Zoe still has a bit of thrush, but given her newfound love of spitting out her medications, we decided to pursue the nuclear option to clearing it up. They gave her a purple dye-like medication that coats the inside of her mouth and throat and suppresses the thrush. The upside to this is it only takes 3 applications over 3 days, the downside is that it is really strong dye.
It’s permanent on pretty much everything except skin I’m told, so Zoe has to wear a little bib for the next few days, and everything she puts near her mouth will end up purple. As we were finishing up the application of it, the nurse lifted Zoe up to a sitting position a little too quickly and she spit up a bit. In a heroic attempt to save her clothes from the purple menace, I caught the spitup in my hand, and was rewarded with a purple hand for my troubles. The dress still didn’t make it. After that, we put on her bib and I gave up any hopes of joining the secret service.

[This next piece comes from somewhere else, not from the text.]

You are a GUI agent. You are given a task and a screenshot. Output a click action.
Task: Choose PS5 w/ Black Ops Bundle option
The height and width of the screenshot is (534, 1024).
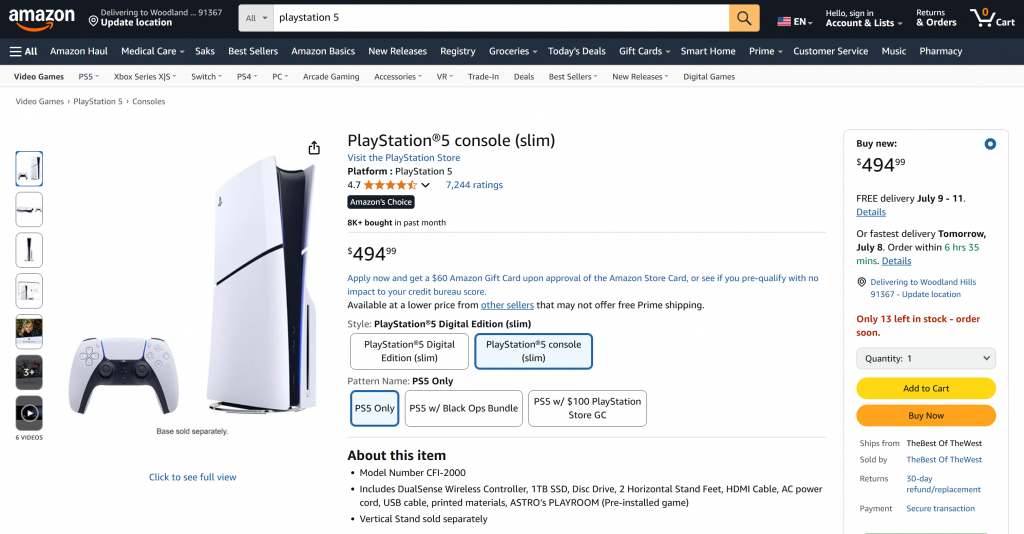(x=464, y=408)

There was a bluegrass band playing in the lobby for the duration of our visit, giving an interesting soundtrack to our Family Circle trek all over the hospital for our tests. There were definitely more smiles than usual everywhere we went, as a result. All in all, a great day.
Music from the Ridgeway Opry H…
October 11th, 2010 § 0 comments § permalink
Music from the Ridgeway Opry House in the children’s clinic at Duke today. Lots of smiles there today. http://yfrog.com/bbco5j
Eating at CubanRevolution in D…
October 10th, 2010 § 0 comments § permalink
Eating at CubanRevolution in Durham. Feeling like communism can’t be all bad with food this good. Durham has come a long way in a few years.